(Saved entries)
════════

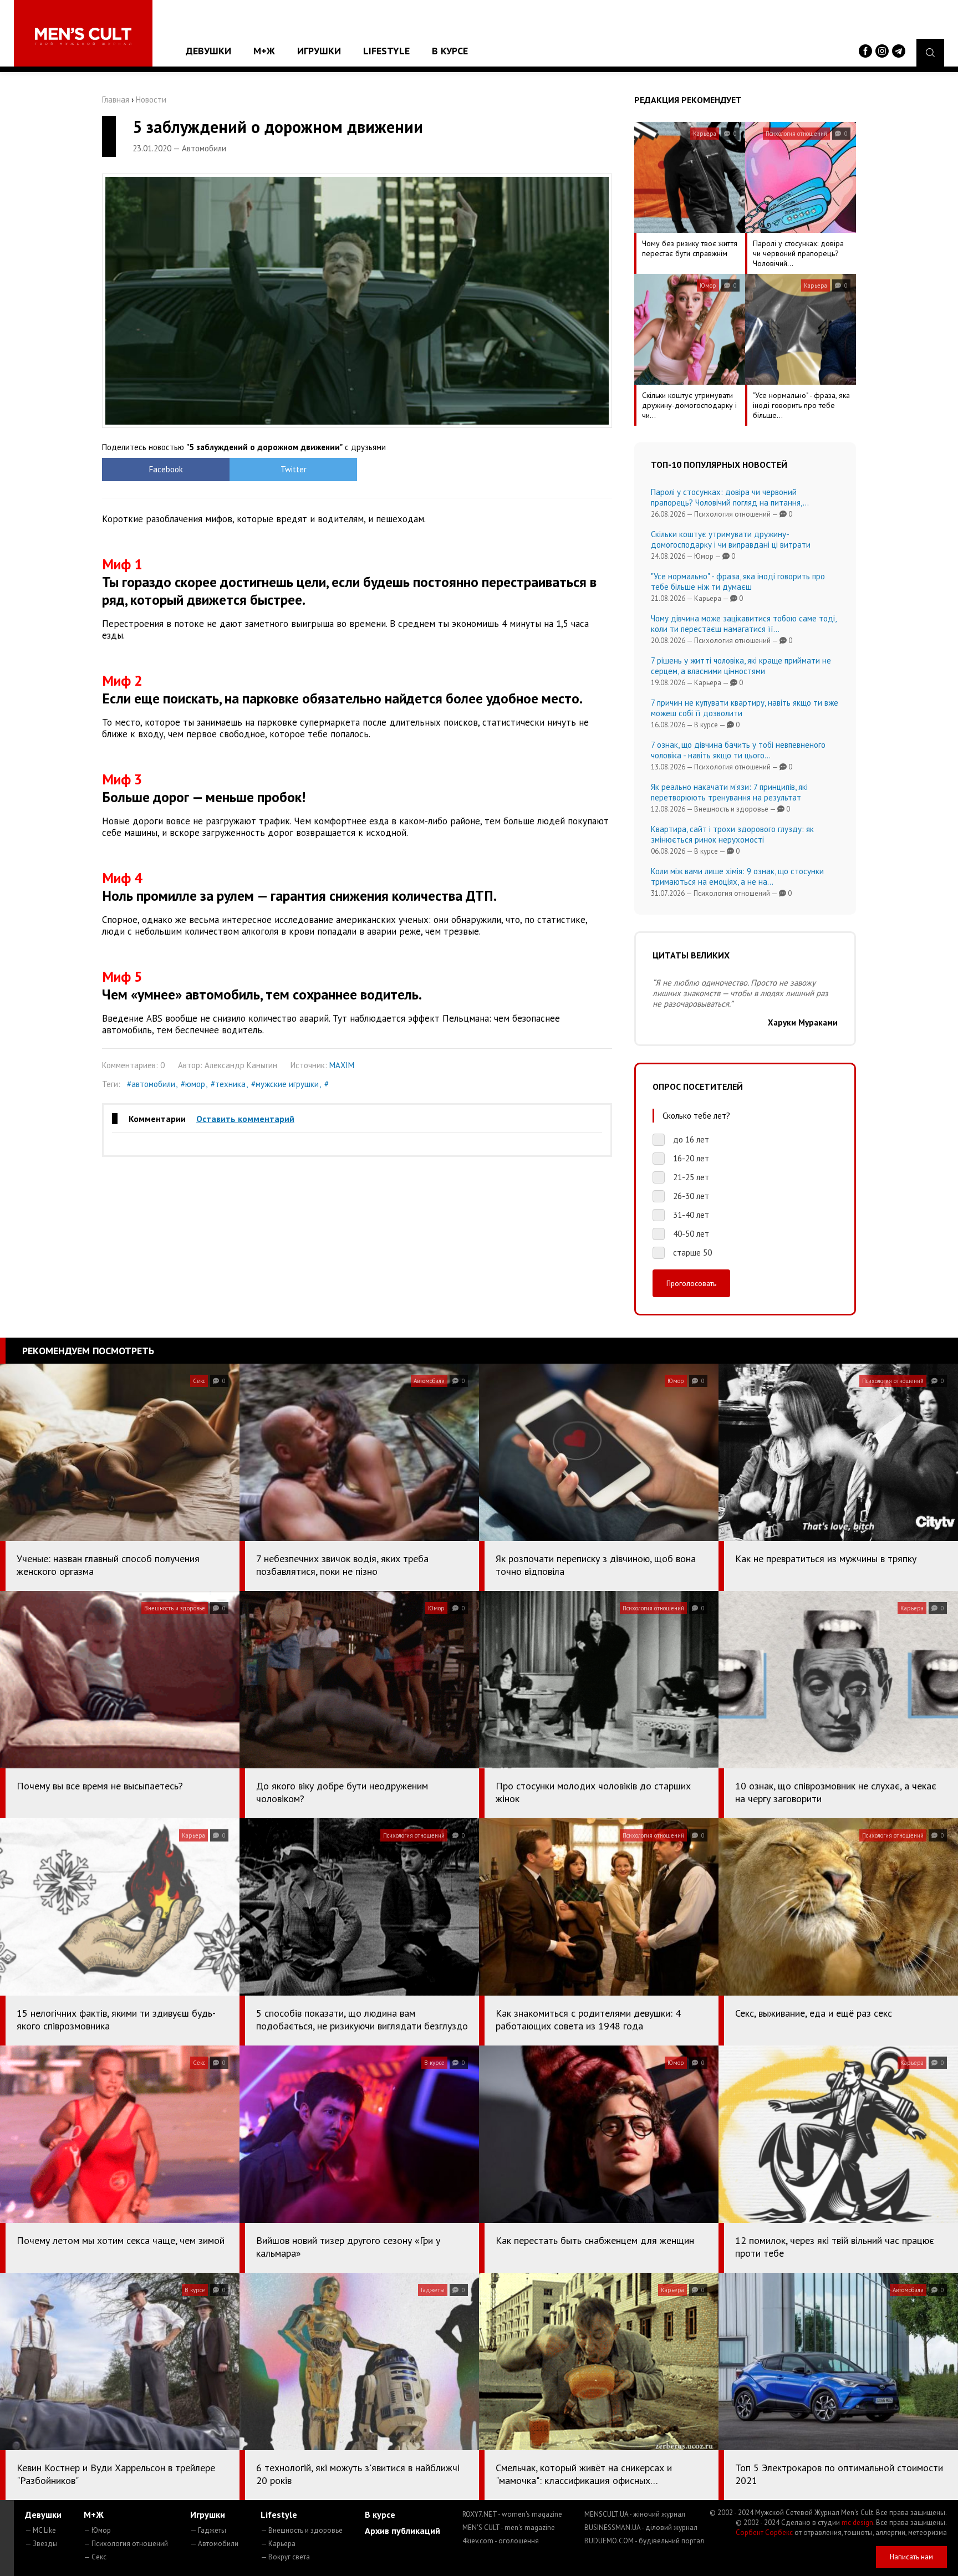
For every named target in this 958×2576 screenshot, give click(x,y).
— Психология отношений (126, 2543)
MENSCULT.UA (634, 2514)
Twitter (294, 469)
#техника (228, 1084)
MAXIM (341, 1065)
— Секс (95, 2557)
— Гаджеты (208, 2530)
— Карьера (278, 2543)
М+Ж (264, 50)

════════

Your answer should be every entry repeated exactly, minus the pictures.

Written answer:
For every named target in this 958×2576 screenshot, give click(x,y).
— Психология отношений (126, 2543)
MENSCULT.UA (634, 2514)
Twitter (294, 469)
#техника (228, 1084)
MAXIM (341, 1065)
— Секс (95, 2557)
— Гаджеты (208, 2530)
— Карьера (278, 2543)
М+Ж (264, 50)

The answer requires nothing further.